SCOTTSDALE, Ariz. -- We all know the athletic figure that Auburn junior quarterback Cam Newton has cut in the 2010 football season. He is the best college football player in the country. He runs faster than the big guys. He runs bigger than the fast guys. He leads the nation in passing efficiency. He is the reason that navy blue and burnt orange are the predominant colors in the Valley of the Sun this week.
The Tigers are playing in the Tostitos BCS National Championship Game because Newton turned down Mississippi State and Oklahoma and came to Auburn. But the athletic prowess of the 6-foot-6, 250-pound native of College Park, Ga., is not the only reason that Auburn is here. Newton's ability has cast such a large shadow that it has obscured another facet of his jewel of a performance.
The position of quarterback is earned not only by a player's physical performance but also by how he leads. It is easy to take for granted that Newton is a leader on the Tigers.

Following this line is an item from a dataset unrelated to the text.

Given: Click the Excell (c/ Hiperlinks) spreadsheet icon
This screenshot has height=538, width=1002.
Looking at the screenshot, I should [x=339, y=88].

"He's got the ability, once he gets in the huddle, that all eyes are on him, and whatever he says, they're going to do," Auburn offensive coordinator Gus Malzahn said.

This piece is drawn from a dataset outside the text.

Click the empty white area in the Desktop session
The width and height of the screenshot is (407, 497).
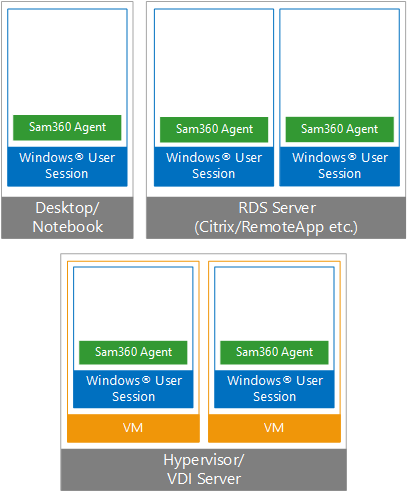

Yet a year ago, none of his teammates even knew him. Newton had just joined the team. There is no Heisman for team leadership. There is no award for recognizing how a player can come in off the street, unpack his gear and almost immediately get a team to not only accept him, but follow him. Maybe there should be.
Newton already had transferred once. He went to Blinn (Texas) Junior College for the 2009 season and led his team to the juco national championship. Moving to Auburn was a little more complicated.
"Honestly, that's something that either can be a good thing or a bad thing," Newton said Wednesday at a news conference at the Camelback Inn. "A person that has so much status going into a program, everybody already has their thoughts about it. 'Who was this? He probably thinks he is going to get this and that.'"
Senior offensive tackle Lee Ziemba feels ownership of the Tigers. He has started all 51 games of his college career.
"You're trying to figure someone out when you first meet him," Ziemba said. "Every little thing they do is critiqued. As soon as he got here, it took him no time at all to become one of [us]."
During winter workouts, Newton so impressed his offensive teammates in the weight room that they named him -- a quarterback -- to a five-man tug-of-war team to take on the defense. The offense won.
"For me, I really wanted to go into Auburn and earn everything that I got with the team respect, trying to be that leader on this football team," Newton said. "And I knew it was a price I had to pay."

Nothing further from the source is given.